▶ [WHAT THE EXERCISE ASKS] Please count the lines in the listing below that contain the word "Click", and give only that number.

▶ [RECORD LIST]
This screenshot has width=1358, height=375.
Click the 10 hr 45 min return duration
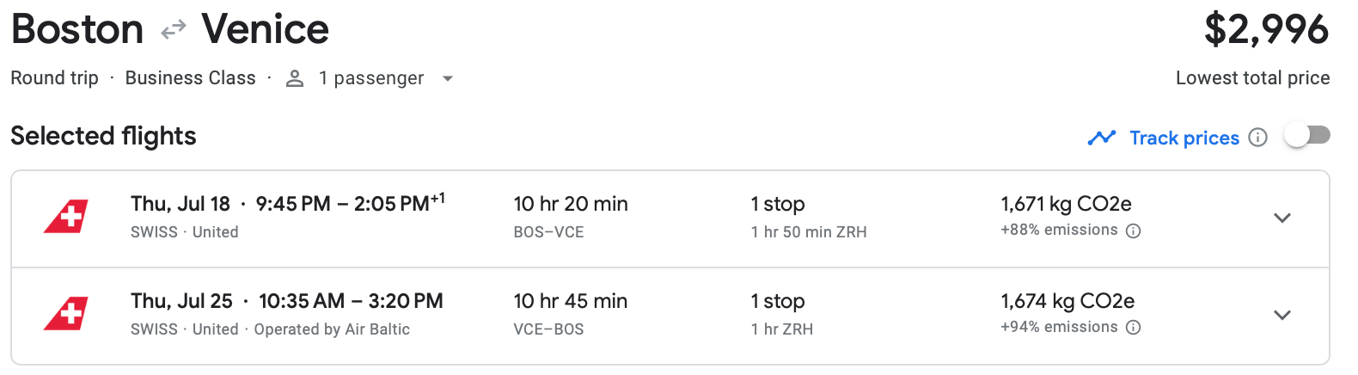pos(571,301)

==

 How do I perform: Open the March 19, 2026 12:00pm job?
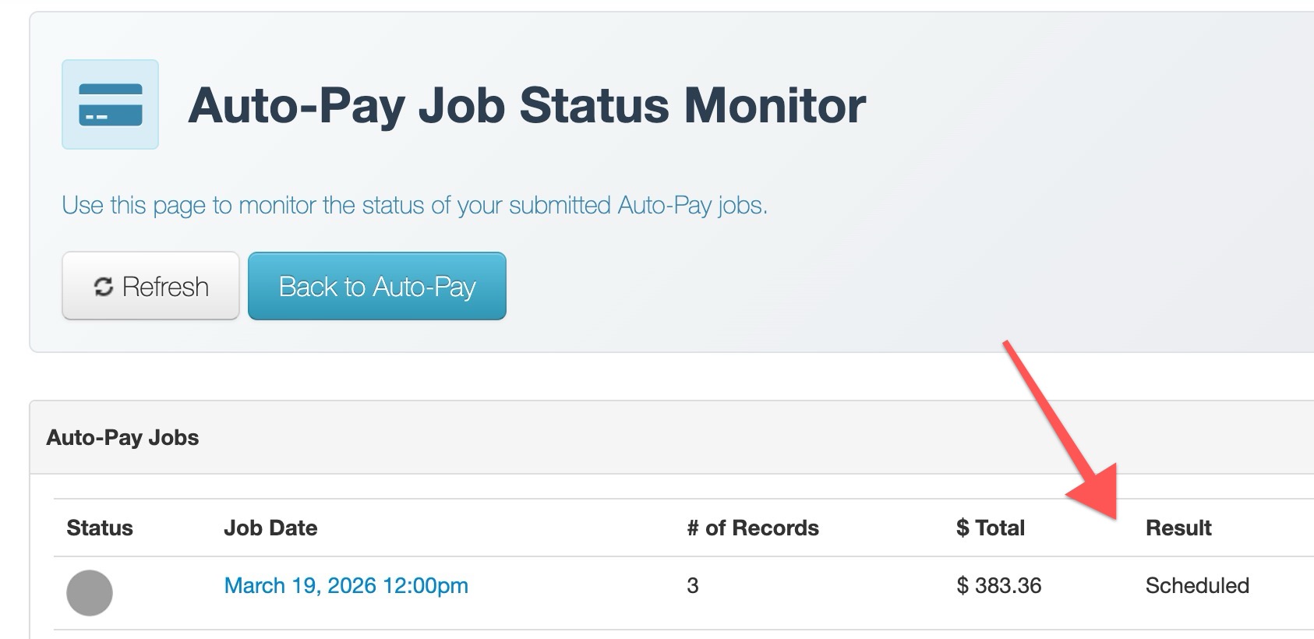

---

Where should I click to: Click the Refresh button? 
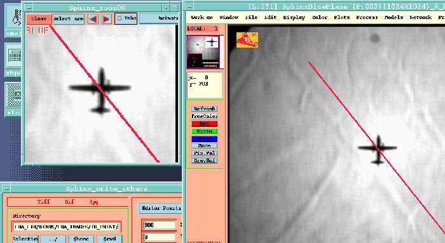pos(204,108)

▶ [PROBLEM SOLUTION] 2